Que se passe-t-il dans son esprit au moment où ces inconnus s’approchent d’elle, ciseaux en main? Ne craint-elle pas les réactions des participants?

Quand les ciseaux menaçants s’approchent, Yoko Ono dit «entendre» une mélodie intérieure: «Ta-ta-ta-ta, COUPEZ!» | Yoko Ono via WikiArt

«Quand nous donnons quelque chose, cela revêt habituellement un sens. Mais je voulais voir ce qu’ils prendraient. Un long silence s’installait entre le moment où un participant sortait de scène et un autre venait.» Elle a expliqué sa technique pour ne pas se sentir en danger: «Lorsque je fais Cut Piece, j’entre dans une sorte de transe qui me permet de ne pas me sentir trop effrayée.»

Yoko Ono a appris très tôt à jouer de divers instruments, poussée par un père pianiste classique devenu banquier. Elle désigne sous le nom de «partitions» les instructions qu’elle rédige pour les visiteurs-acteurs de chacune de ses performances. Et traduit naturellement en musique, en son for intérieur, le ballet hasardeux de ces inconnus munis de ciseaux: «Ta-ta-ta-ta, COUPEZ!… Ta-ta-ta-ta, COUPEZ! Une belle poésie, vraiment.»

 «Nous ne sommes pas fiers de Yoko Ono»

Cut Piece sera «réinterprété» par de nombreux artistes et inspirera d’autres pièces, comme l’incontournable Rhythm 0 de Marina Abramović dix ans plus tard (offerte six heures durant à un public invité à interagir au moyen de soixante-seize objets mis à disposition). Un héritage dont la famille de l’artiste japonaise se serait volontiers passée.

Yoko Ono vit entre le Japon et les États-Unis depuis l’enfance, au gré des pérégrinations de ce père qui n’entend rien aux choix de vie et d’expression artistique de sa fille. L’arrière-grand-père de Yoko Ono a fondé la banque Yasuda à la fin du XIXe siècle, devenue le tentaculaire groupe financier Mizuho.

L’incompréhension ira jusqu’à la rupture, les parents de Yoko craignant que la sulfureuse réputation de leur fille ternisse le nom des Yasuda. En 1966, apprenant qu’elle vit désormais en couple avec John Lennon (un hippie issu de la working class de Liverpool!), ils font publier un communiqué dans la presse japonaise: «Nous ne sommes pas fiers de Yoko Ono.»

Anti-art

Au moment où elle exécute sa Cut Piece pour la première fois au Japon, Yoko Ono vit aux États-Unis en compagnie de son deuxième mari, le musicien Anthony Cox. La performance est indissociable des débuts du mouvement d’avant-garde Fluxus, dont elle est un membre fondateur au début des années 1960.

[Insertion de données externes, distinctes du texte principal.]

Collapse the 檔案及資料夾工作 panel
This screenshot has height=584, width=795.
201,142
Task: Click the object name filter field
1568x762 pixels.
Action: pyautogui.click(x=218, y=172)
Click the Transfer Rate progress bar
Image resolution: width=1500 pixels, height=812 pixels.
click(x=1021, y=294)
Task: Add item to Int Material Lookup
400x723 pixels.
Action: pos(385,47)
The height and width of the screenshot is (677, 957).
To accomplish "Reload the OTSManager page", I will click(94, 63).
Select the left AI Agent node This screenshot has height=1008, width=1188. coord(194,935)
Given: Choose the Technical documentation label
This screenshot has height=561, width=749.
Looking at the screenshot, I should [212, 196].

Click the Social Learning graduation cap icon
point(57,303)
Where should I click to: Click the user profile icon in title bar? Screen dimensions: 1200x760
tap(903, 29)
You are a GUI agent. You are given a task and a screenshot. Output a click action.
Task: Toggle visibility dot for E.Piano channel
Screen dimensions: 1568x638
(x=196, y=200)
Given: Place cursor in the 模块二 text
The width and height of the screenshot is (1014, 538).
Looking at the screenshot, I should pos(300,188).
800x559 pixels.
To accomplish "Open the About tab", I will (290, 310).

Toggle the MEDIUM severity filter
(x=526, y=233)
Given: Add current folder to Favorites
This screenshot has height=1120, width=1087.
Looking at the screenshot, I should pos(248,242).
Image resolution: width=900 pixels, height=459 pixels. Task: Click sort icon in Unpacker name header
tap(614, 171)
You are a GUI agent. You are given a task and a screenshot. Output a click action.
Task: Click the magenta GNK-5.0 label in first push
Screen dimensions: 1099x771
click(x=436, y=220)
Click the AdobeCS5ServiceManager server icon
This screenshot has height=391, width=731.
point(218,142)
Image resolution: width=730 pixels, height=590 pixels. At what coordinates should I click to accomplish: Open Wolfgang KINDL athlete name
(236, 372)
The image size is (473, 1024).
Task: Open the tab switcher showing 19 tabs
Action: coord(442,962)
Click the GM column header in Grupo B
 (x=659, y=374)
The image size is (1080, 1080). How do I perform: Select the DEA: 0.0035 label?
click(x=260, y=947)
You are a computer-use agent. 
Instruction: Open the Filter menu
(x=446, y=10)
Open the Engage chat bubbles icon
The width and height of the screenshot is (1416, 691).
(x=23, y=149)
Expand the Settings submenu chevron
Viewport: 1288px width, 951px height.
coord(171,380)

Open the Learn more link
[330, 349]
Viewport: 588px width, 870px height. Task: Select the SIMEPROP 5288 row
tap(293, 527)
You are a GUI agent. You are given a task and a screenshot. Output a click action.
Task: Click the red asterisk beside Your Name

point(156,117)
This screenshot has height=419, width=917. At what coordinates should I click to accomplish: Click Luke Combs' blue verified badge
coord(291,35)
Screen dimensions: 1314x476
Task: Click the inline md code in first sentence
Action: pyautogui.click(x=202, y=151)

Inspiré par les mouvements Dada et Zen, le Bauhaus et l’enseignement de l’iconoclaste John Cage, Fluxus prône un «anti-art» cherchant à repousser les limites, et dont les préceptes sont définis dans le manifeste rédigé par l’artiste George Maciunas en 1963.

Dans le loft new-yorkais qu’elle transforme en studio défilent les membres du groupe Fluxus, mais également Marcel Duchamp ou la collectionneuse et mécène Peggy Guggenheim. | Jim.henderson via Wikimedia Commons

Toutes les expressions artistiques y sont explorées. Cut Piece est emblématique de toute la philosophie de Fluxus: c’est une désacralisation de l’art, anti-académique et anti-establishment, basée sur un mode d’action direct et participatif. Mais on peut aussi y voir un refus de la part de l’artiste d’accepter le rôle de femme soumise, jouant de son potentiel érotique et affichant son pouvoir décisionnaire.